Mingzhu Wang,Yuzhe Zhang,Qihang Zhao,Juanyi Yang,Hong Zhang
2024-05-09
Abstract:Retrieval augmentation is critical when Language Models (LMs) exploit non-parametric knowledge related to the query through external knowledge bases before reasoning. The retrieved information is incorporated into LMs as context alongside the query, enhancing the reliability of responses towards factual questions. Prior researches in retrieval augmentation typically follow a retriever-generator paradigm. In this context, traditional retrievers encounter challenges in precisely and seamlessly extracting query-relevant information from knowledge bases. To address this issue, this paper introduces a novel retrieval augmentation framework called ChatLR that primarily employs the powerful semantic understanding ability of Large Language Models (LLMs) as retrievers to achieve precise and concise information retrieval. Additionally, we construct an LLM-based search and question answering system tailored for the financial domain by fine-tuning LLM on two tasks including Text2API and API-ID recognition. Experimental results demonstrate the effectiveness of ChatLR in addressing user queries, achieving an overall information retrieval accuracy exceeding 98.8\%.
Information Retrieval,Artificial Intelligence
What problem does this paper attempt to address?

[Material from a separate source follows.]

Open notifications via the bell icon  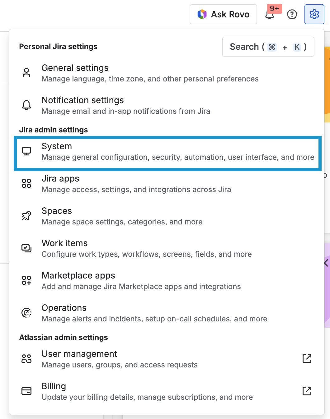tap(270, 14)
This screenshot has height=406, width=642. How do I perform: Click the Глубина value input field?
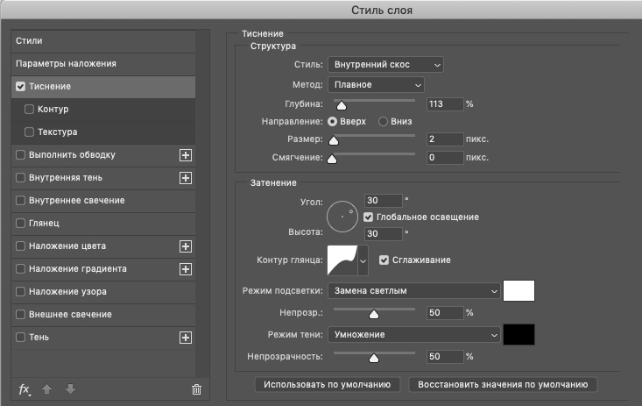[445, 104]
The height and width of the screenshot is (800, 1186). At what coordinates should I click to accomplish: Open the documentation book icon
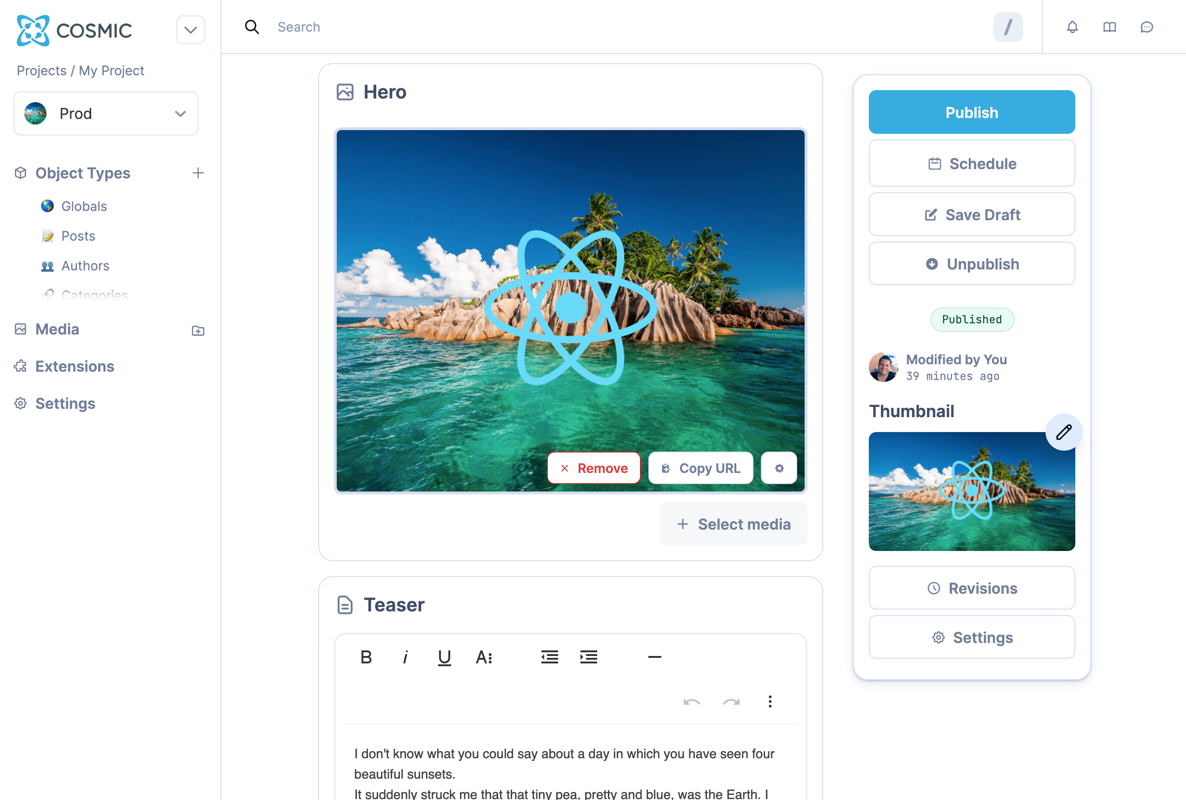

The problem that this paper attempts to solve is to achieve more accurate and concise information retrieval in structured databases. Specifically, existing information retrieval frameworks still have difficulty achieving satisfactory accuracy in practical applications even after fine - tuning for downstream tasks. The paper proposes a new retrieval - enhanced framework - ChatLR, which uses large language models (LLMs) as retrievers to generate precise database search commands, thereby improving the retrieval accuracy and efficiency of fact - querying in structured databases. ChatLR addresses the challenges encountered by traditional retrievers when precisely extracting query - related information from knowledge bases by mapping natural language queries to specific database search commands. In addition, ChatLR also constructs an LLM - based search and question - answering system, which is specifically optimized for the financial field. By fine - tuning the LLM on two tasks, namely Text2API and API - ID recognition, the performance of the system is further improved. Experimental results show that ChatLR performs excellently in handling user queries, with an overall information retrieval accuracy rate exceeding 98.8%.